• [Description of the task] Repeat only the stretch of lines below that runs from the line with "This screenshot has" through the line with "Click the plus icon on subscribe button", unaltered.

• [Data]
⟨
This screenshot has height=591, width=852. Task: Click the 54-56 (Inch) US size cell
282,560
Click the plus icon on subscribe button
⟩
⟨
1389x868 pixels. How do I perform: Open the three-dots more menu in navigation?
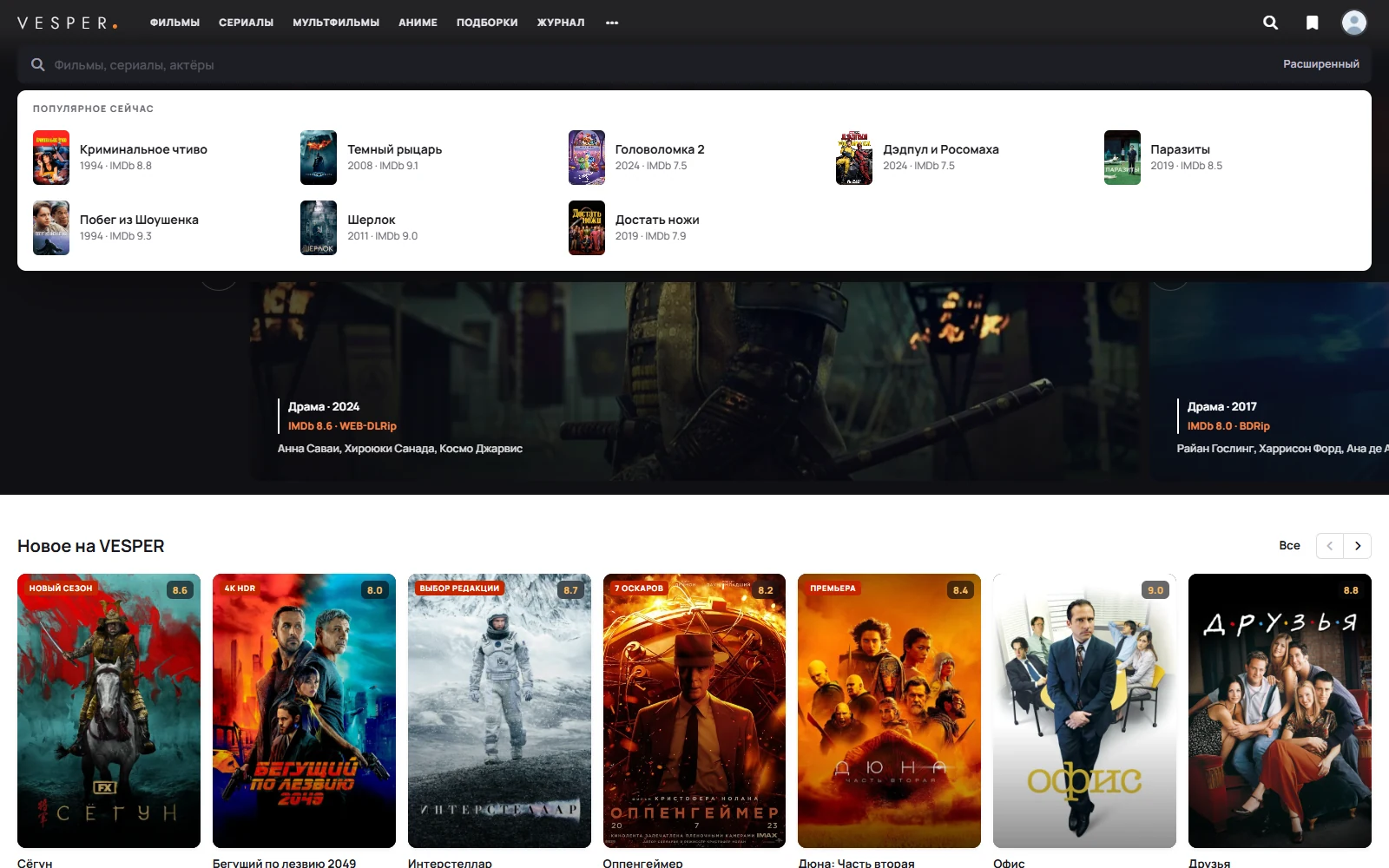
⟩
⟨
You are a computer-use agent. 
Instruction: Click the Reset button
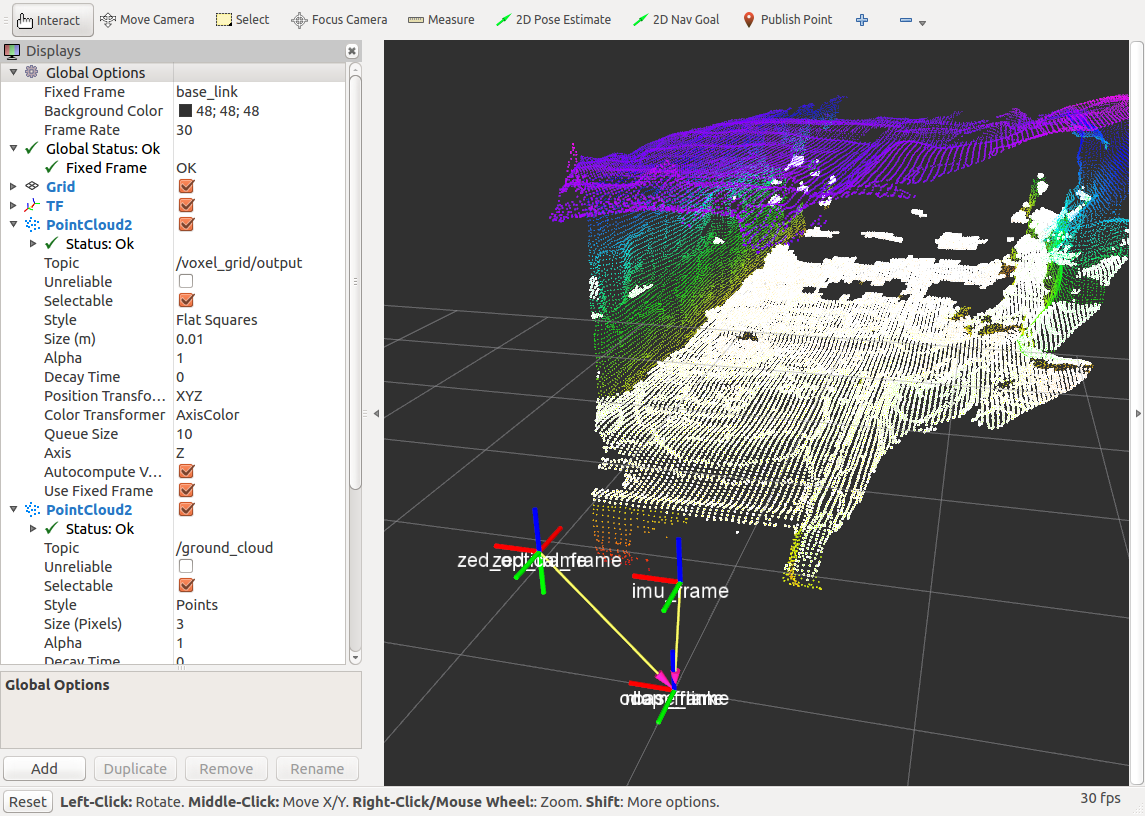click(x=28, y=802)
⟩
• [Worked solution]
This screenshot has height=591, width=852. Task: Click the 54-56 (Inch) US size cell
282,560
Click the plus icon on subscribe button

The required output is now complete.